TO DO:
In the part of the listing that opens with the line containing "servicioagr@tenerife.es (84, 689)" and closes with the line containing "hair accessories (244, 1022)", swap "cufflinks" for "tie clips" and write out those lines again with nothing else altered. Omit the pictures from your answer.

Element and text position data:
—————
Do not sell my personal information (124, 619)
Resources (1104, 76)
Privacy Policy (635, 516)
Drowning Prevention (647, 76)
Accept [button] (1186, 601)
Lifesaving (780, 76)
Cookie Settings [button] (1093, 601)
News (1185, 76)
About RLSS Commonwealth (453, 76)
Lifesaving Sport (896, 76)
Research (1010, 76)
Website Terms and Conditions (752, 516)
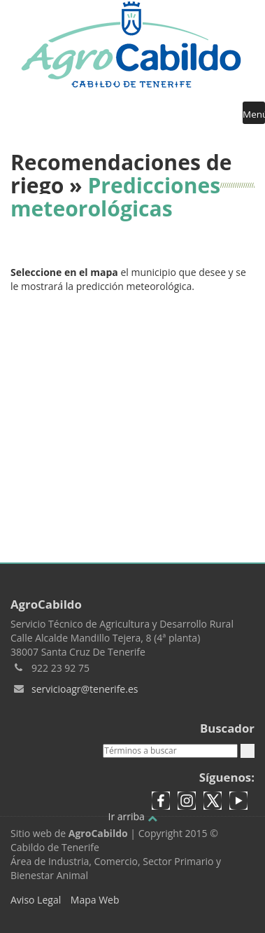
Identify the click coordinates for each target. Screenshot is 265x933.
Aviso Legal (35, 899)
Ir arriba (132, 816)
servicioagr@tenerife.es (84, 689)
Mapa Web (95, 899)
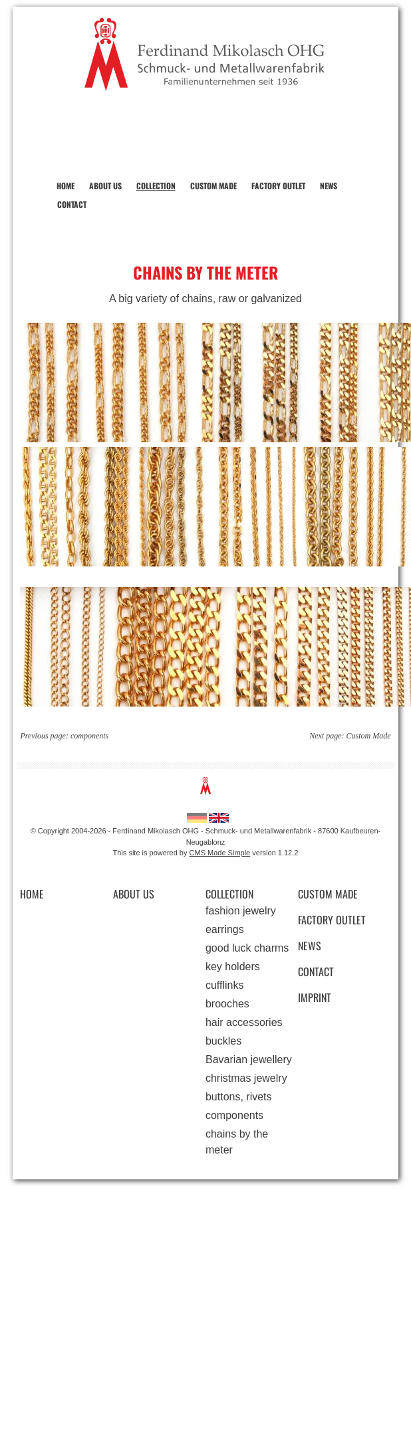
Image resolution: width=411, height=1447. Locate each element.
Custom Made (213, 185)
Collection (156, 185)
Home (65, 185)
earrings (225, 929)
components (89, 735)
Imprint (314, 997)
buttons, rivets (239, 1096)
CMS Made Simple (220, 853)
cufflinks (225, 985)
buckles (223, 1041)
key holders (233, 966)
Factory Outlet (278, 185)
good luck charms (247, 948)
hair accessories (244, 1022)
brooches (227, 1003)
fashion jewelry (241, 910)
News (328, 185)
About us (105, 185)
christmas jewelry (246, 1078)
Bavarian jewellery (249, 1059)
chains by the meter (237, 1141)
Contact (71, 204)
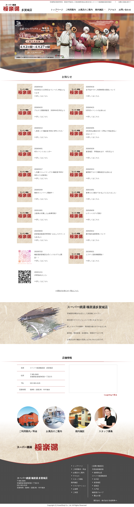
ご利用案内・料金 (79, 469)
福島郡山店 (98, 472)
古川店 (96, 479)
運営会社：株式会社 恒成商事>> (105, 500)
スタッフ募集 (78, 479)
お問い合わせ (125, 10)
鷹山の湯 (97, 495)
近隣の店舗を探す (124, 2)
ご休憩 (75, 492)
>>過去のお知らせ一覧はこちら (67, 291)
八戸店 (96, 489)
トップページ (57, 10)
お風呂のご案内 (85, 10)
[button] (60, 57)
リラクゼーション (79, 486)
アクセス (112, 10)
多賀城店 (17, 10)
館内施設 (99, 10)
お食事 (75, 489)
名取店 (96, 486)
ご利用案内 (71, 10)
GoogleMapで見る (110, 395)
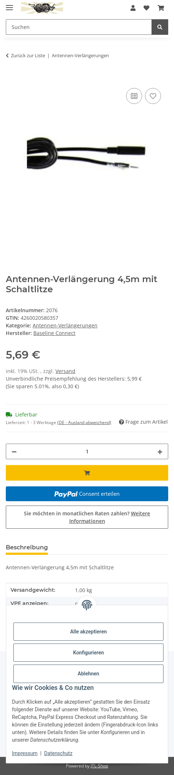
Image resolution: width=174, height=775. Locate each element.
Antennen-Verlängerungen (65, 325)
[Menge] (87, 451)
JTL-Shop (99, 766)
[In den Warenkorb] (11, 78)
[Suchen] (160, 27)
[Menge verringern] (14, 451)
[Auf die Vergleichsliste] (134, 96)
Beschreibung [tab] (27, 547)
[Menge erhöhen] (160, 451)
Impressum (24, 753)
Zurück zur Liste (28, 55)
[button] (133, 8)
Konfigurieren (88, 652)
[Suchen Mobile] (79, 27)
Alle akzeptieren (88, 631)
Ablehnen (88, 673)
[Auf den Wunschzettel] (153, 96)
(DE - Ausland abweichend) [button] (84, 422)
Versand (65, 371)
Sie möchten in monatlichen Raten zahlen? (87, 517)
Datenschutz (58, 753)
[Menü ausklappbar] (9, 4)
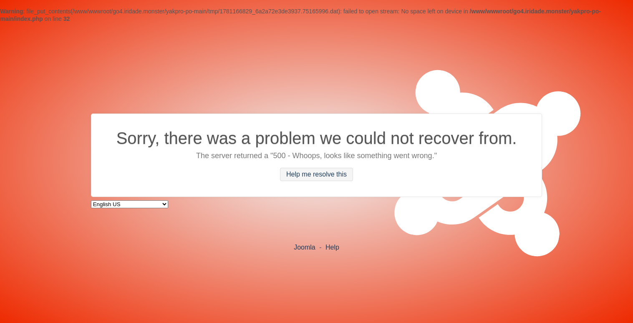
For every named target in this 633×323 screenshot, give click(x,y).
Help (332, 247)
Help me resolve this (316, 174)
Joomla (304, 247)
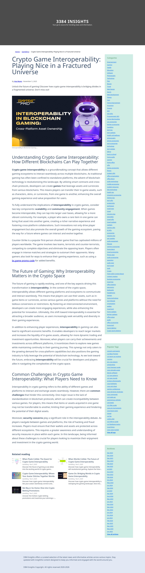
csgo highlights (112, 384)
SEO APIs (110, 114)
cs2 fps (109, 416)
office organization (113, 176)
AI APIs (109, 230)
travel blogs (111, 427)
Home (17, 52)
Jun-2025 (110, 532)
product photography (114, 381)
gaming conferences (113, 389)
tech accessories (112, 143)
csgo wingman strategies (115, 392)
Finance (109, 108)
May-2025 (110, 529)
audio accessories (112, 257)
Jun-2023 (110, 502)
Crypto (109, 271)
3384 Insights (72, 21)
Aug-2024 (110, 496)
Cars (108, 100)
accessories (110, 233)
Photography (111, 76)
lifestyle (109, 244)
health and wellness (113, 135)
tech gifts (110, 200)
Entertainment (111, 62)
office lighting (111, 285)
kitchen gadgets (112, 314)
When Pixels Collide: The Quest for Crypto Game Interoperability (37, 460)
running (109, 359)
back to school (111, 154)
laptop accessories (113, 168)
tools (108, 268)
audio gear (110, 263)
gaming (109, 160)
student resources (112, 187)
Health (109, 68)
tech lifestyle (111, 301)
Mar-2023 (110, 499)
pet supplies (111, 238)
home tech (110, 325)
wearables (110, 217)
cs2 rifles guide (112, 405)
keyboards (110, 290)
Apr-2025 (110, 523)
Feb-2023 (110, 464)
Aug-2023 (110, 472)
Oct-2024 (110, 515)
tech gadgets (111, 133)
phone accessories (113, 141)
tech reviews (111, 149)
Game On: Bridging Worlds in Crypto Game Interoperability (84, 474)
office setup (111, 317)
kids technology (112, 190)
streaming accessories (114, 195)
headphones (111, 293)
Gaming (109, 65)
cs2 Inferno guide (112, 422)
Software (110, 73)
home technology (112, 298)
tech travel (110, 266)
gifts (108, 165)
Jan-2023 (110, 518)
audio (109, 320)
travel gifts (110, 219)
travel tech (110, 309)
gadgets (109, 225)
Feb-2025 (110, 521)
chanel (109, 413)
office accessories (112, 323)
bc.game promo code (23, 260)
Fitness (109, 97)
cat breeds (110, 403)
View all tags (111, 432)
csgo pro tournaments (114, 408)
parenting (110, 260)
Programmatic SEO (113, 116)
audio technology (112, 181)
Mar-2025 (110, 526)
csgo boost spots (112, 411)
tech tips (109, 130)
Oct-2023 (110, 480)
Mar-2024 (110, 507)
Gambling (25, 52)
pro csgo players (112, 362)
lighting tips (111, 198)
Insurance (110, 106)
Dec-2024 (110, 456)
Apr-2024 (110, 494)
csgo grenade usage (113, 370)
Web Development (113, 95)
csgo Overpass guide (113, 367)
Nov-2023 (110, 475)
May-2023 (110, 461)
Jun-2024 (110, 485)
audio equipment (112, 241)
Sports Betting (111, 328)
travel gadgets (111, 222)
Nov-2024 (110, 504)
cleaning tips (111, 236)
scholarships (111, 365)
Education (110, 70)
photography (111, 138)
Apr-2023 (110, 453)
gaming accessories (113, 247)
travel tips (110, 282)
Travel (109, 87)
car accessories (112, 122)
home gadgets (111, 312)
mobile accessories (113, 184)
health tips (110, 192)
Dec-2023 (110, 458)
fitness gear (111, 255)
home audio (111, 157)
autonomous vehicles (114, 400)
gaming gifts (111, 228)
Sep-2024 (110, 488)
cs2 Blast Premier (112, 354)
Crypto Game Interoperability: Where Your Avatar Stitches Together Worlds (38, 474)
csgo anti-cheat (112, 386)
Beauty (109, 84)
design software (112, 373)
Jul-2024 (109, 491)
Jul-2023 (109, 469)
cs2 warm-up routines (114, 357)
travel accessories (112, 252)
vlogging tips (111, 214)
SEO (108, 111)
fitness (109, 171)
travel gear (110, 209)
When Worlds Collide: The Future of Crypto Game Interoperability (83, 460)
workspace (110, 206)
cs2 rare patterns (112, 375)
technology (110, 146)
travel (109, 211)
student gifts (111, 173)
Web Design (111, 89)
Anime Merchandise (113, 119)
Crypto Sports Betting (114, 331)
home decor (111, 249)
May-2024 (110, 483)
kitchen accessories (113, 124)
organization (111, 304)
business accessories (113, 279)
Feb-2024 (110, 477)
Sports (109, 92)
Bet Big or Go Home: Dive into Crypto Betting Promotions (38, 489)
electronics (110, 287)
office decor (111, 179)
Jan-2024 (110, 513)
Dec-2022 (110, 510)
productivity (111, 203)
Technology (110, 78)
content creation (112, 276)
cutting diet (110, 419)
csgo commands (112, 394)
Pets (108, 81)
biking (109, 152)
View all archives (112, 534)
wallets (109, 306)
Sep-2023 (110, 466)
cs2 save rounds (112, 378)
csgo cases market (113, 430)
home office (111, 162)
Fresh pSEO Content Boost (115, 274)
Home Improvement (113, 103)
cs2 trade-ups (111, 397)
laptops (109, 295)
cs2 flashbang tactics (113, 424)
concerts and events (113, 351)
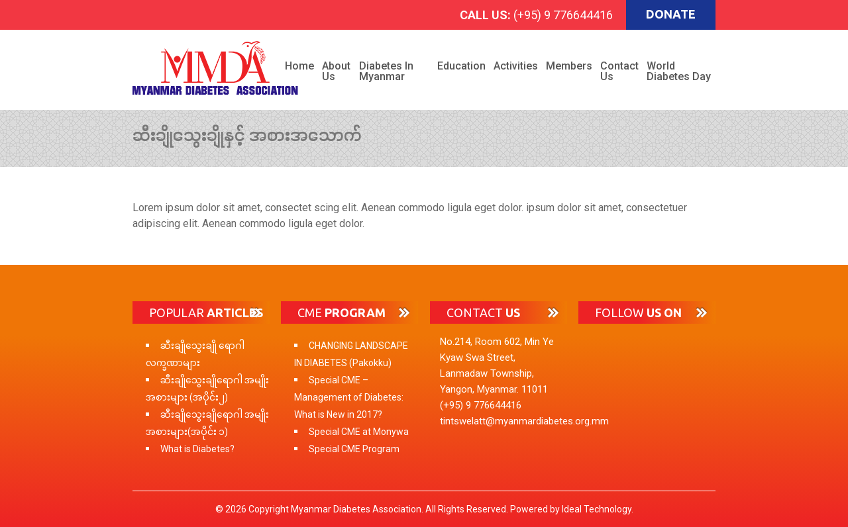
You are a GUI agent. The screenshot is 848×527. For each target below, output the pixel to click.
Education (461, 66)
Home (299, 66)
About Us (336, 71)
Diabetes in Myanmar (386, 71)
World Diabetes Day (679, 71)
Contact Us (619, 71)
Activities (516, 66)
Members (569, 66)
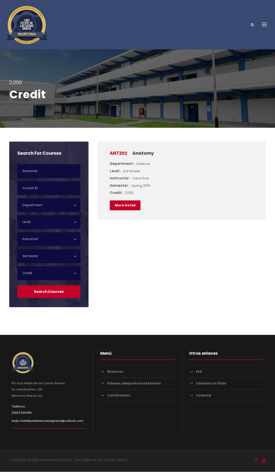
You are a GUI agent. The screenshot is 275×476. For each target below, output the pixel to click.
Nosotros (115, 375)
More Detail (125, 209)
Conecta (203, 399)
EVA (199, 375)
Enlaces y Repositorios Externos (134, 387)
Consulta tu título (211, 387)
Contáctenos (118, 399)
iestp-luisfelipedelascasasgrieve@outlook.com (47, 425)
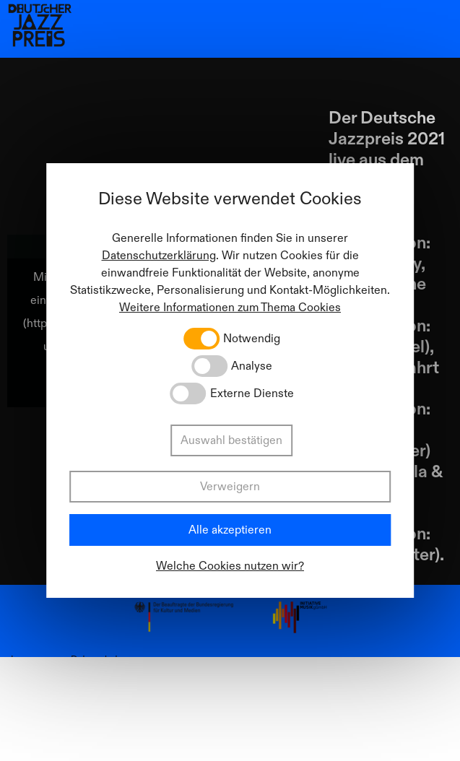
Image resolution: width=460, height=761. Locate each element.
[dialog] (230, 380)
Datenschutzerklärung (159, 255)
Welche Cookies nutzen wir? (230, 566)
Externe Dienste (252, 393)
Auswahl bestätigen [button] (231, 440)
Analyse (251, 366)
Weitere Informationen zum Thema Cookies (230, 307)
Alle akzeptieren (230, 530)
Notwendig (251, 338)
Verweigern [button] (230, 486)
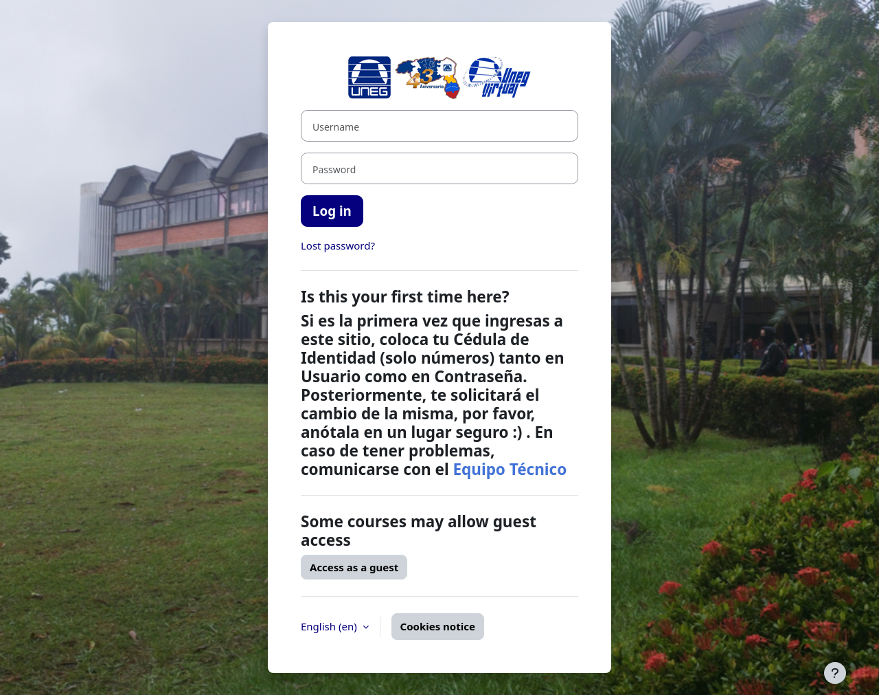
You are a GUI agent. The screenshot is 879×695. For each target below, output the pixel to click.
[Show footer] (835, 673)
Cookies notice (437, 626)
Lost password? (338, 245)
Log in (332, 210)
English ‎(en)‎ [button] (330, 626)
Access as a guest (354, 567)
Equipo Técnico (510, 469)
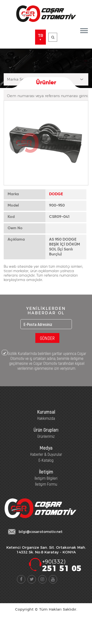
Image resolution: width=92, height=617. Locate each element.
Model (13, 206)
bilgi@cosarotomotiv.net (41, 531)
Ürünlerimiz (46, 436)
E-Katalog (46, 460)
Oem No (15, 228)
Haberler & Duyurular (46, 454)
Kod (11, 217)
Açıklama (16, 240)
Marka (13, 194)
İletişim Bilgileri (46, 478)
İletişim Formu (46, 483)
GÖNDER (47, 338)
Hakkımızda (46, 418)
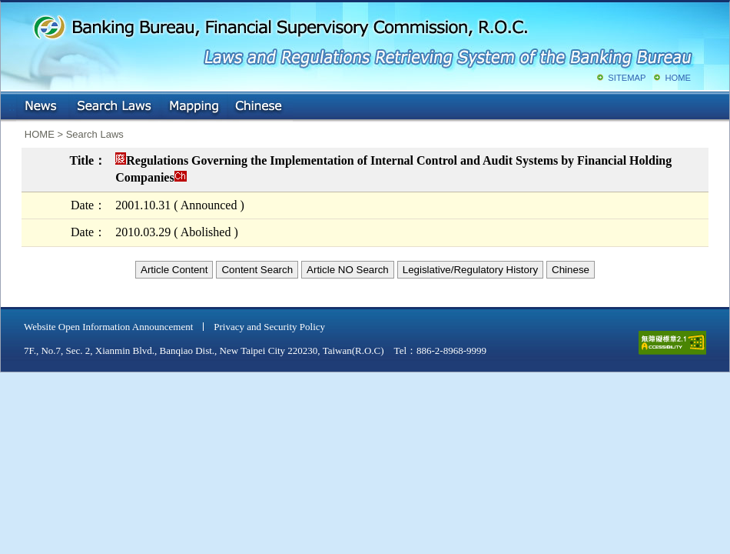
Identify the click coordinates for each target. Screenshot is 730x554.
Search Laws (114, 107)
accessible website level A (672, 343)
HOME (678, 77)
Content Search (257, 269)
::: (11, 103)
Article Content (174, 269)
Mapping (194, 107)
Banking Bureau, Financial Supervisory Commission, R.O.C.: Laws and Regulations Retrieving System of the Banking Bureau (362, 38)
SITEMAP (626, 77)
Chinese (260, 107)
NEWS (42, 107)
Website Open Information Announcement (108, 326)
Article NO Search (348, 269)
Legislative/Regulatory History (470, 269)
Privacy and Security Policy (269, 326)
—————
EXERCISE OUTPUT:
servicioagr@tenerife.es (84, 689)
Mapa Web (95, 899)
Image resolution: width=411, height=1447. Locate each element.
Custom Made (213, 185)
Collection (156, 185)
Home (65, 185)
earrings (225, 929)
components (89, 735)
Imprint (314, 997)
buttons, rivets (239, 1096)
CMS Made Simple (220, 853)
tie clips (225, 985)
buckles (223, 1041)
key holders (233, 966)
Factory Outlet (278, 185)
good luck charms (247, 948)
hair accessories (244, 1022)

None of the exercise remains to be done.